Thanks for that info, It's a very interesting read. What an utterly wonderful looking building!!!! Great wood work and stairs, Just gutted I'll never see it!!!!


----------



## Elmete Rob (Mar 26, 2008)

smileysal said:


> We'd love to hear more. and if you have any old pictures of the site when it was in use, we'd love to see them.
> 
> And welcome to Derelict Places, hope you enjoy it here.
> 
> ...



I'll see what I can do, I have some external shots of my visit post the office conversion, and also some old net sourced images from leodis.net of the building in the 20's and earlier. 

Have some photographs of the sale brochure from when it was on the market in 1901 (iirc) I think I even have a picture that shows the tower that was removed early in the 1900's (was over the main door..making it 3 stories at that point).

Any photos of it when i lived there will be with my parents, but i have been meaning to have a look to see what we have.

The main thing I miss i think would be the view... It was simply unbeatable. During the day you could see over to emly moor and beyond, by night you had a superb streetlight lit city scape. Oh and when there was a thunderstorm you could see the lightening strikes for miles!

Theres loads of little bits hidden about the site, the old summer house and ice house in the woods. The stone abre, that used to stradle the original path of the driveway & the rock garden behind the house. And ive recently become suspicious that the stone trough my sister and I had as a sandpit as a child may have actually been a Roman coffin (we had always assumed it was an old horse trough...but seeing pictures of a Roman stone coffin found in york...the dimensions and look seemed to fit.. (the site had previous roman finds) and the house that stood where the hall stands now was reputed to be ontop of a roman site. 

Ofcourse after calling the Leeds museum services about our sandpit, it turns out the thing had been stolen early last year. Loaded onto a flat bed and vanished.

As a child it was always my plan to earn enough money to buy it back and look after it...some how i'll doub I'll ever see that dream come true, but the house is still a very special place to me!

Cheers for the welcome...the site is fascinating!


----------



## Richard Davies (Mar 26, 2008)

krela said:


> It is a lovely place, it's a real crime that so many of our countryside estates are going to waste.



Where's John Harris when we need him!?


----------



## King Al (Mar 27, 2008)

Cheers for the history Elmete Rob Its always nice to hear about the places we visit from the people who lived and worked there looking forward to the pics


----------



## Elmete Rob (Mar 27, 2008)

Some photos of old photos (from the sales documents of the early 1900's)

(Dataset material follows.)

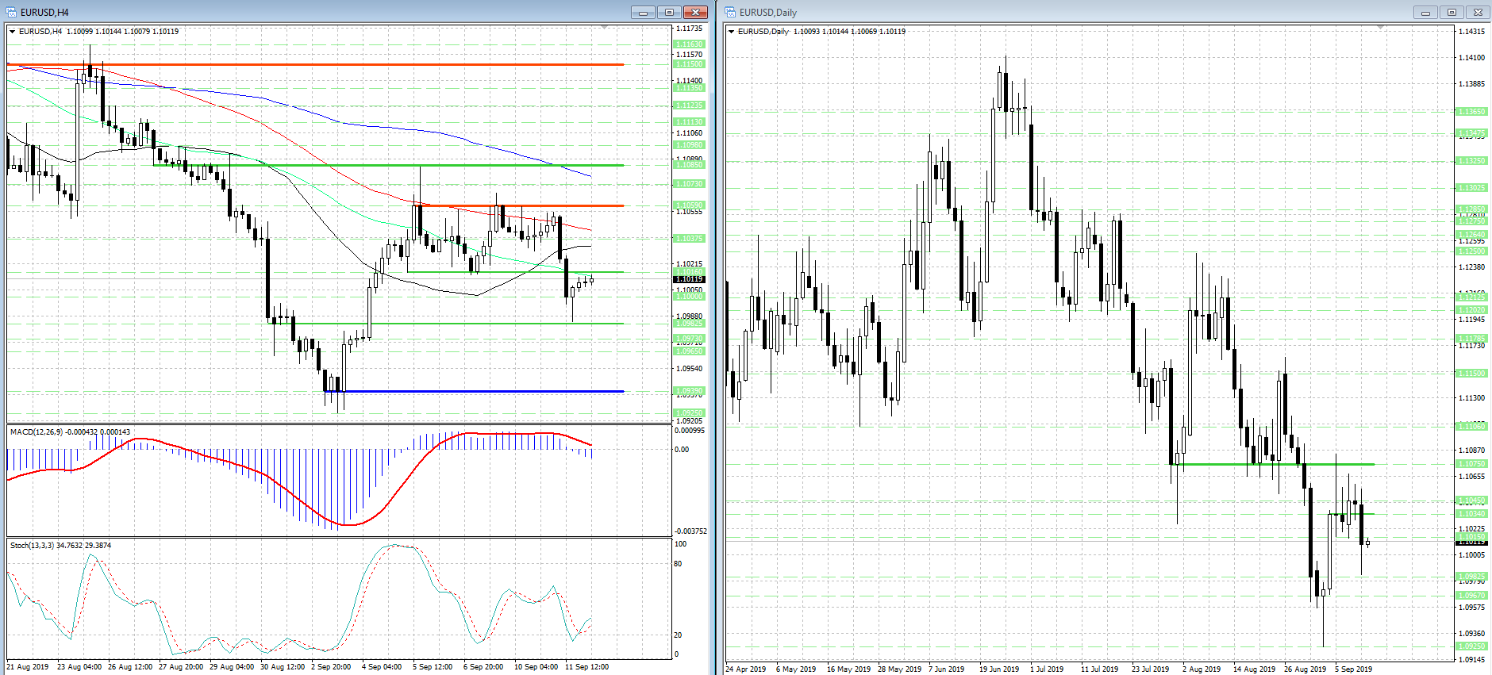
Task: Click the EURUSD,H4 window title bar
Action: click(x=317, y=12)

The round hall with the dome.




One of the rooms on the front of the house




External shot including the now removed tower. I think it was removed due to subsidence on the first small hall... I certainly remember large cracks around the entrance.

Will post more when i find more in my old files.


----------



## King Al (Mar 27, 2008)

Wow the Place looks really great!! the furnature is beautiful. It is horrible to think of how it has become, the owners should be ashamed


----------



## smileysal (Mar 27, 2008)

WOW, that round room with the staircase and dome was beautiful, love all the busts and statues around the doors. And that room at the front of the house looks amazing with all the furniture and decoration in there. 

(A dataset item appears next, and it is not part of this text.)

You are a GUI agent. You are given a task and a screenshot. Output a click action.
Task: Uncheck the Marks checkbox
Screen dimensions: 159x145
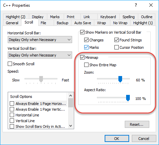(x=86, y=47)
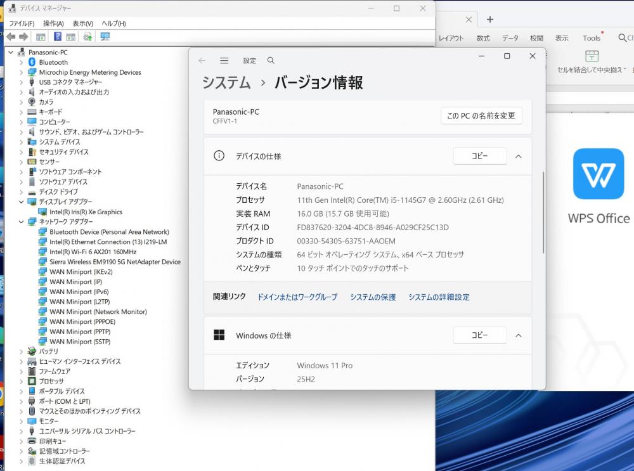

Makes me angry to see the condition of how the owners have left the house in.

Cheers EP, 

 Sal


----------



## Elmete Rob (Mar 27, 2008)

The following are of my visit after the office conversion was complete...no internals im affraid..and it was taken on my mobile so not great quallity.

I was pleased to see the building back in better shape, and actually dont mind the new extension. (they removed a lot of the grotty 60's add ons that were made)









Used to get HUGE iccycles on the gutterings of the brick built parts to the left in the winter...it may have been because i was much shorter then, but you just dont seem to get iccycles as large these days.

















and the view...not shown at its best with the phone cam.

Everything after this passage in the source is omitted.